Desde el primer momento estuvieron presentes en las protestas de la Puerta del Sol. Esto, dice Bibiana, les trajo nuevos clientes que hasta ese momento compraban en las grandes superficies. Pero este primer impulso de “consumo consciente” se ha visto luego frenado con la crisis. En la feria del libro, que tiene lugar al aire libre en el madrileño parque del Retiro, la facturación cayó un veinte por ciento, y las ventas en navidad disminuyeron un 25 por ciento. Ahora mismo, añade, se trata más de mantener el número de cooperativistas.

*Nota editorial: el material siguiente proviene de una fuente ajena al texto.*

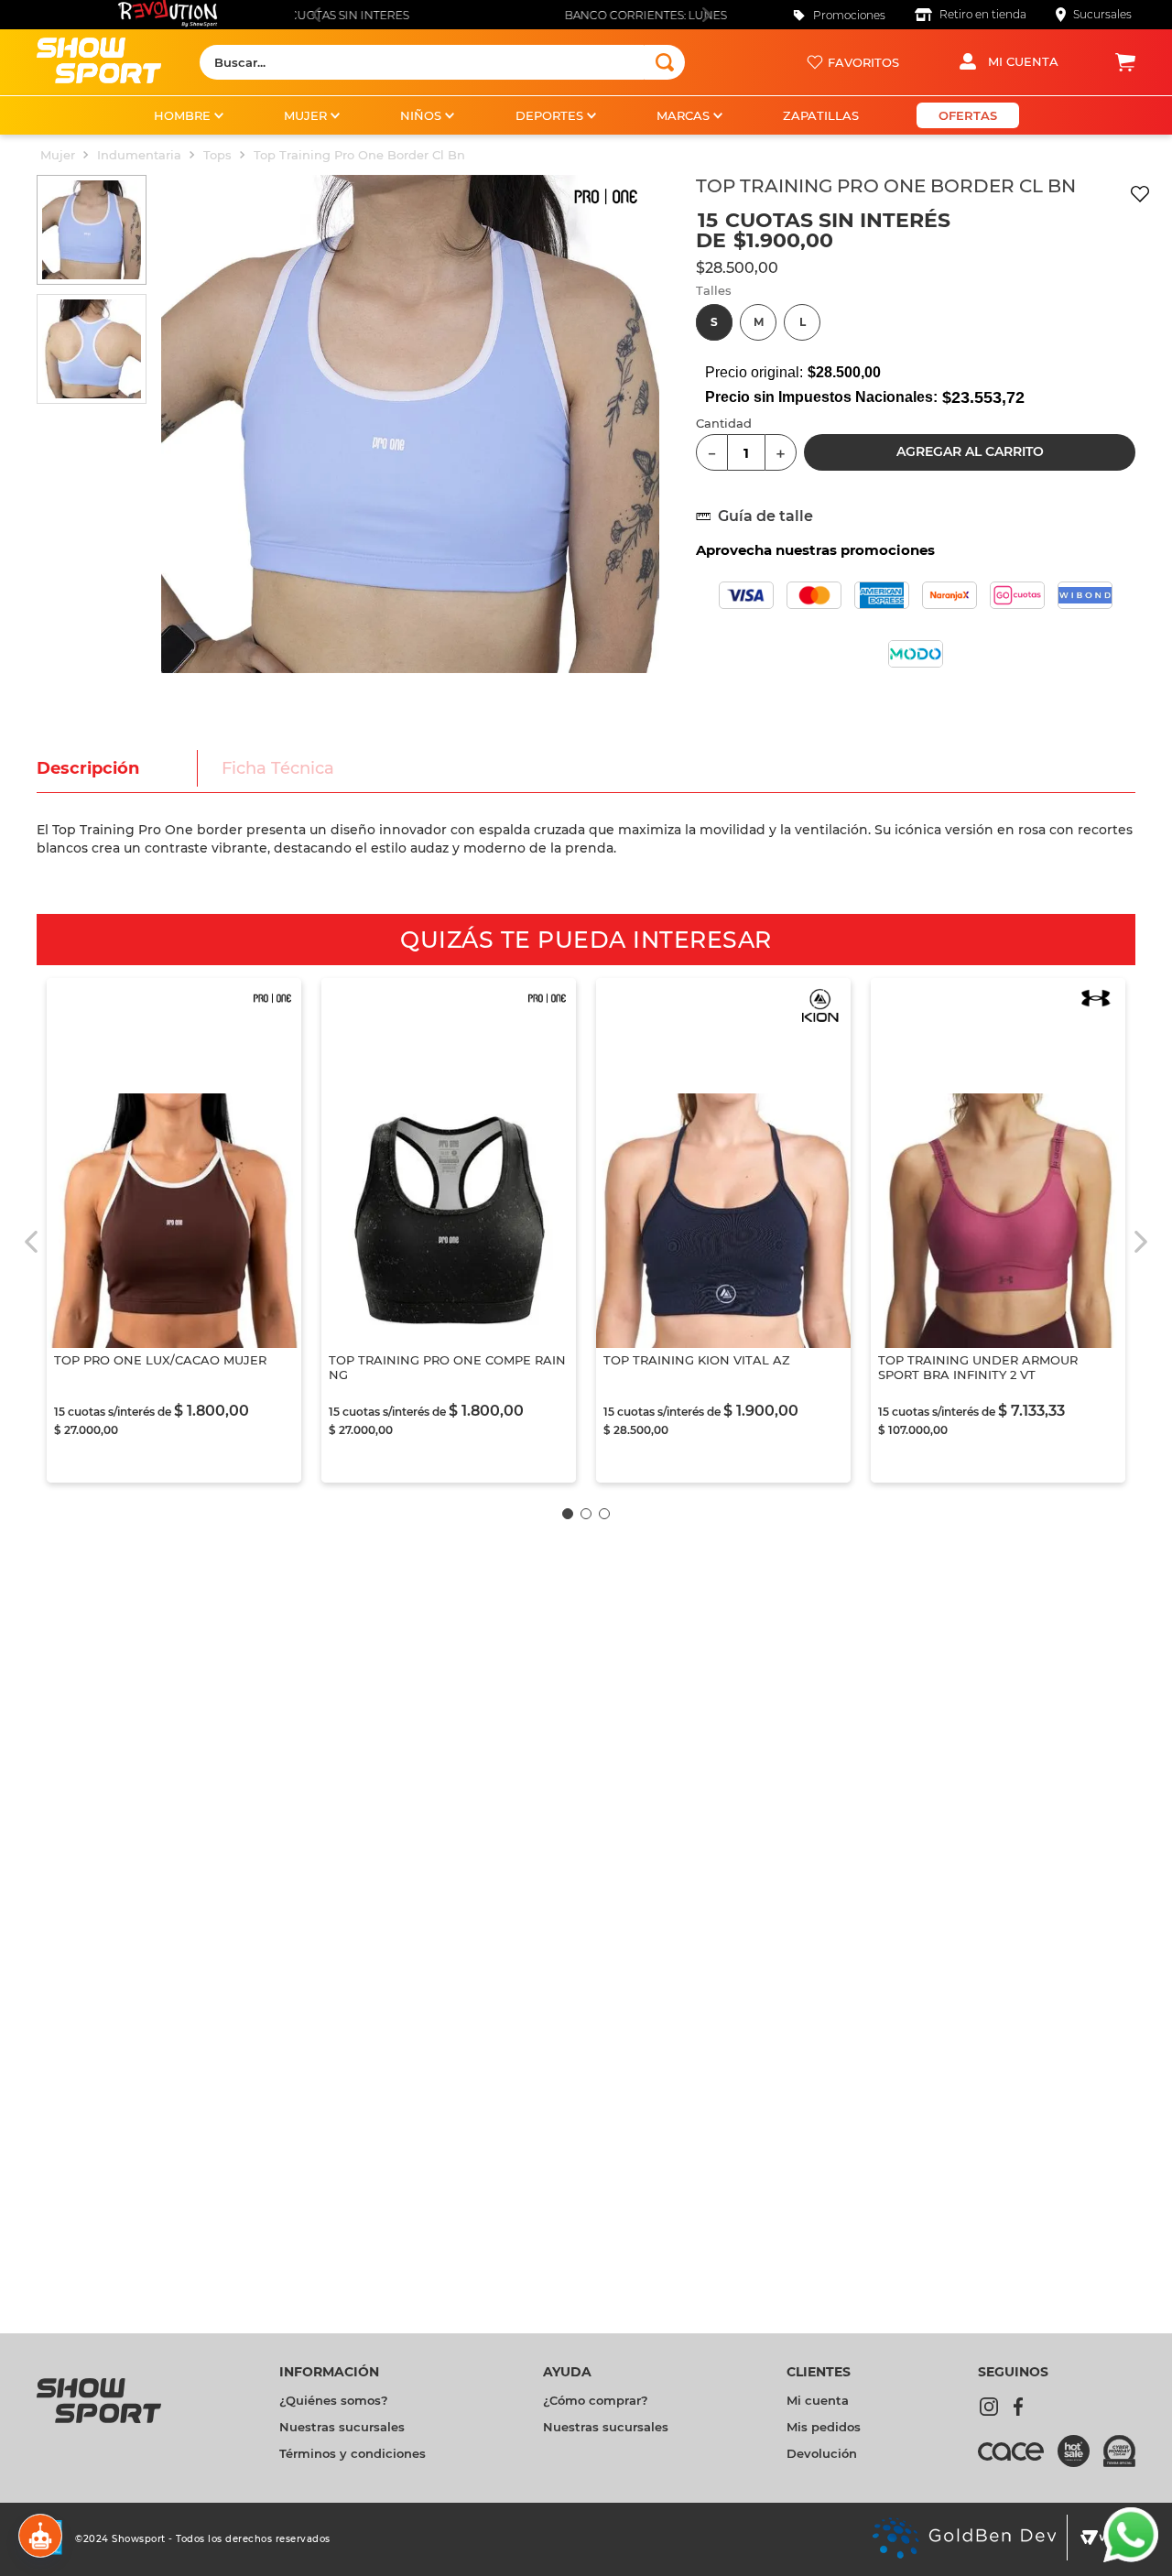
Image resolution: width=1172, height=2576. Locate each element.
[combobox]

También la librería libertaria La Malatesta, tres calles más arriba, en la calle Jesús y María, está organizada por un colectivo de media docena de anarquistas, en la práctica sin embargo por Ricardo y Marcos, dos activistas en medio de la treintena, que no quieren dar a conocer sus apellidos. No solo se ocupan de la tienda y de un puesto en la Plaza de Tirso de Molina, donde la izquierda extraparlamentaria se da cita los domingos, sino que también llevan la editorial del mismo nombre, y que publica unos cuatro o cinco libros al año. Lo que mejor se ha vendido hasta el momento es la Conquista del pan de Kropotkin, la autobiografía del legendario anarquista español Cipriano Mera y una selección de textos sobre pedagogía anarquista.

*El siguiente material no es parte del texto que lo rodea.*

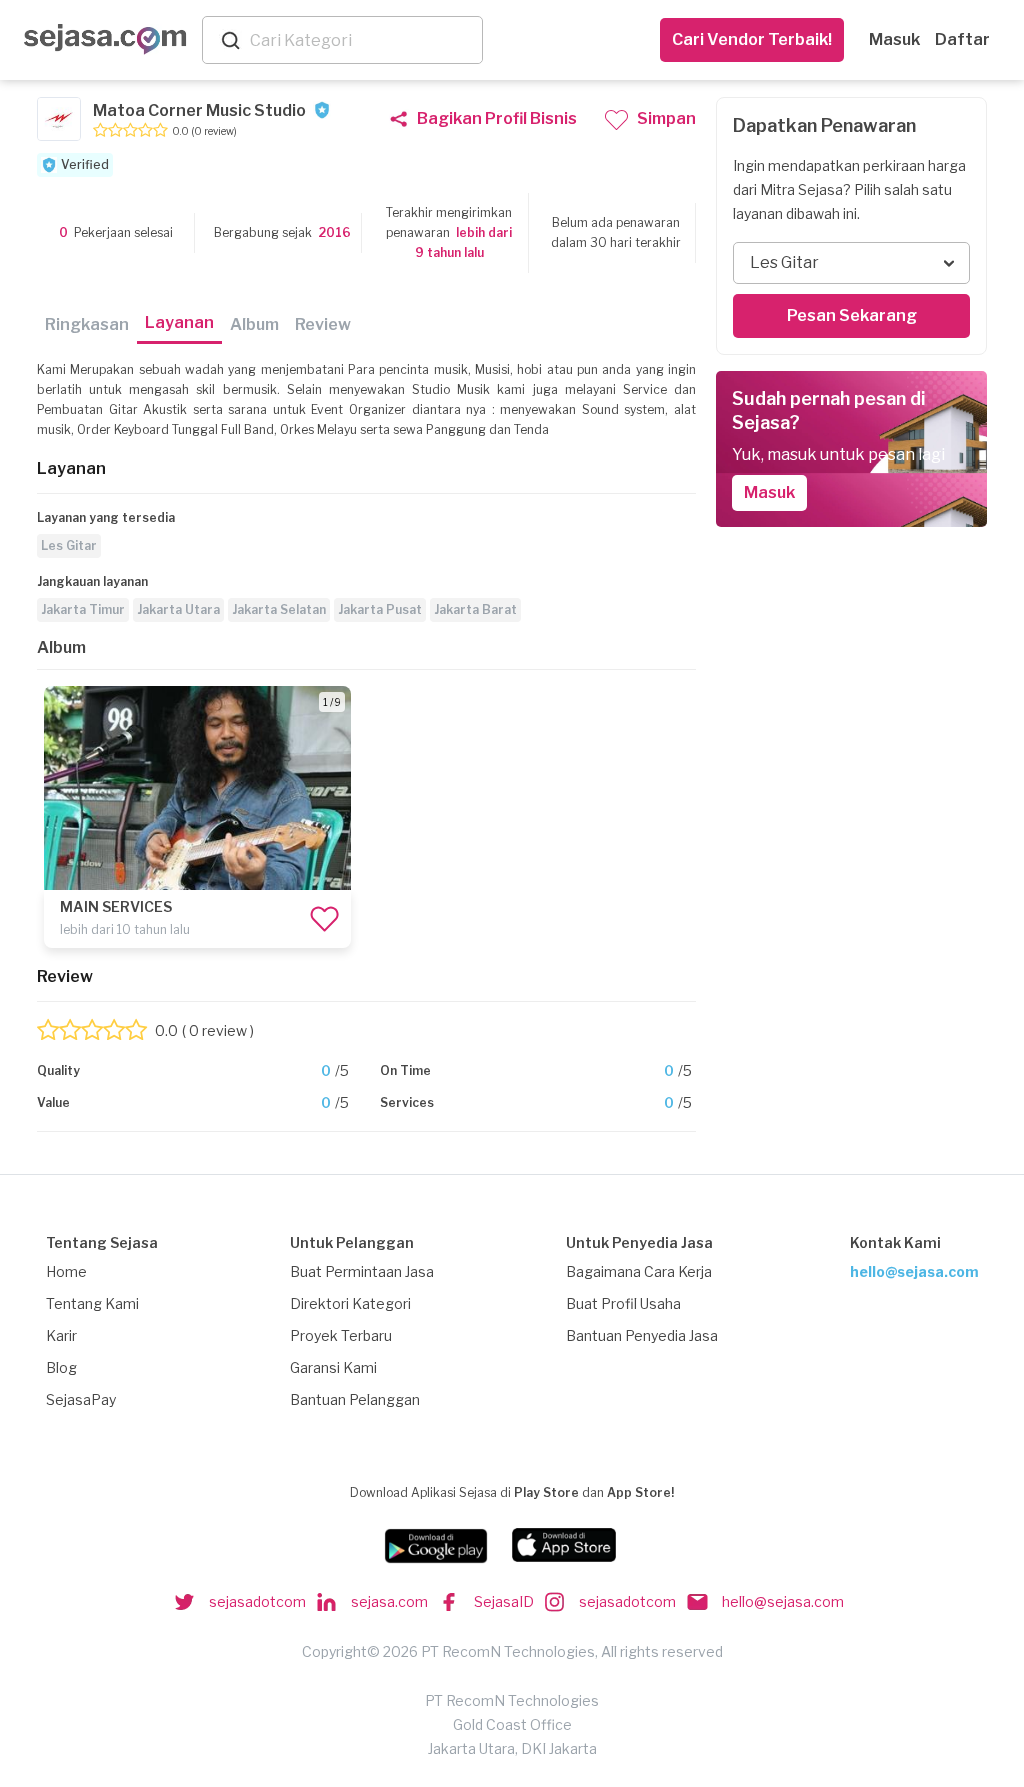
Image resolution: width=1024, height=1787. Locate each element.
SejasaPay (81, 1399)
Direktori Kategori (350, 1303)
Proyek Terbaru (341, 1335)
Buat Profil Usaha (623, 1303)
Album (254, 324)
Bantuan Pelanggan (355, 1399)
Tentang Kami (92, 1303)
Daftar (962, 39)
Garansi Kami (333, 1367)
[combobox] (362, 40)
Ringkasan (87, 324)
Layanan (179, 322)
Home (66, 1271)
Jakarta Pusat (380, 609)
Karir (61, 1335)
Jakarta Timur (83, 609)
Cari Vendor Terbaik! (752, 39)
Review (323, 324)
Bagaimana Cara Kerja (639, 1271)
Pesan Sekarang (852, 315)
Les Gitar (69, 545)
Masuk (894, 39)
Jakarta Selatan (279, 609)
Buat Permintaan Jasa (362, 1271)
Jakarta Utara (178, 609)
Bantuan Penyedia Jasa (642, 1335)
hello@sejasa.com (914, 1271)
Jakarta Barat (475, 609)
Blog (61, 1367)
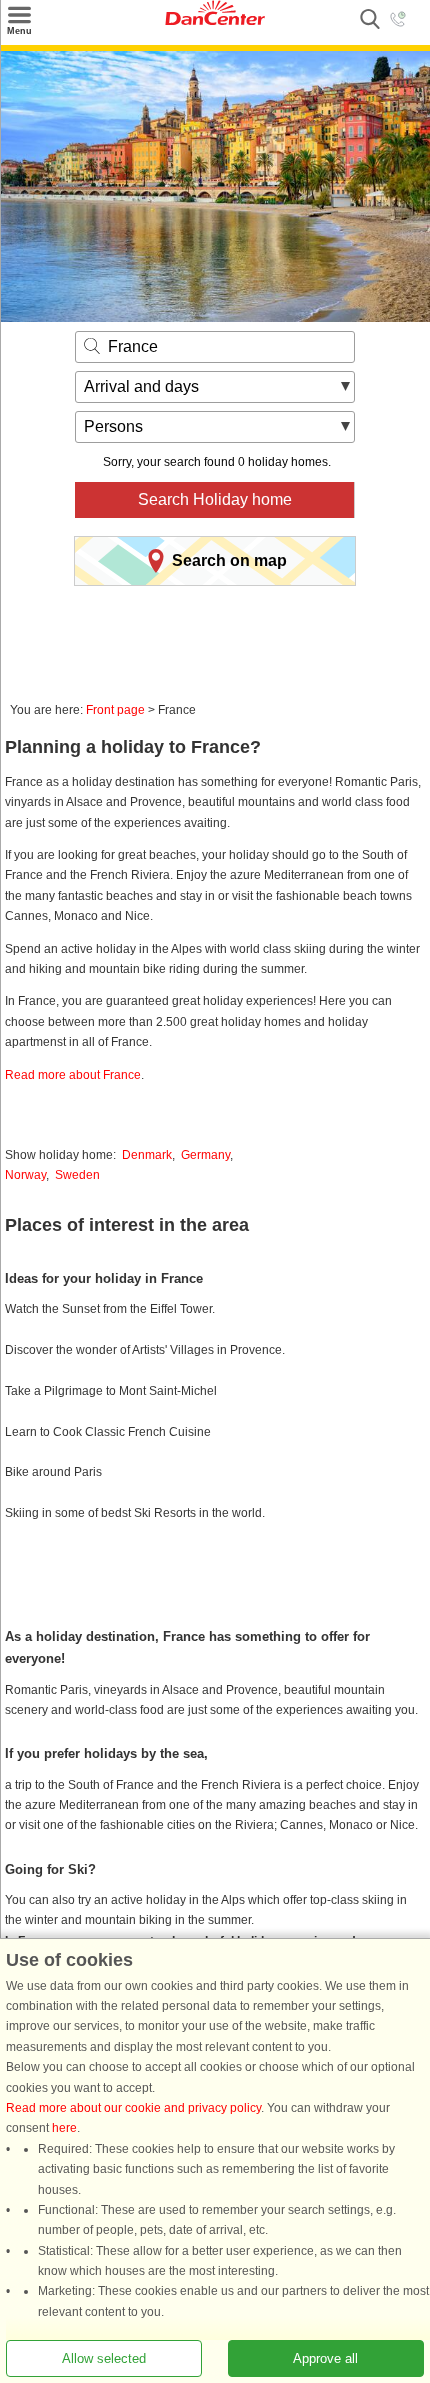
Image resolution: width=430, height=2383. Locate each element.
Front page (115, 710)
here (64, 2128)
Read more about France (73, 1075)
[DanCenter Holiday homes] (215, 21)
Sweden (77, 1175)
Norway (25, 1175)
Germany (205, 1155)
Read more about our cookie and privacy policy (133, 2108)
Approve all (325, 2358)
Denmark (147, 1155)
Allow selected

La Malatesta se trasladó a Lavapiés hace cinco años. Antes estaba en Malasaña, otro barrio también muy popular que sin embargo se ha vuelto demasiado pijo, dice Ricardo. Allí alguna vez además habían sido amenazados por neonazis. Lavapiés en cambio es un barrio anticapitalista. El año pasado los vecinos llegaron incluso a echar una patrulla de la policía que quería detener a un inmigrante ilegal. La pequeña pero bien nutrida tienda es utilizada también como local de reuniones: la asamblea del 15M del barrio, una asociación de librepensamiento y un pequeño grupo de situacionistas celebran ahí sus encuentros. Todos los viernes por la tarde hay una presentación de libros, discusiones y debates. El objetivo es, según Ricardo, acabar con las divisiones entre anarquistas. Pero a mí me parece que tanto él como su compañero ya han logrado un objetivo más alto: establecer un lugar que alberga la conciencia histórica de la izquierda radical. El precio a pagar por ello es el de una existencia precaria; calculo que ambos no ganan más de 650 euros al mes. Esto es ahora mismo el salario mínimo establecido por ley. La pregunta sobre cómo se puede vivir de esto, me la devuelve Ricardo en forma de confesión: "es lo más importante que he hecho en mi vida"

*Artículo del escritor austriaco Erich Hackl y aparecido en el periódico Der Standard, con fecha de 26 de mayo de 2013. Traducción de Iván Maté para Contrabandos - Asociación de editores independientes de libro político.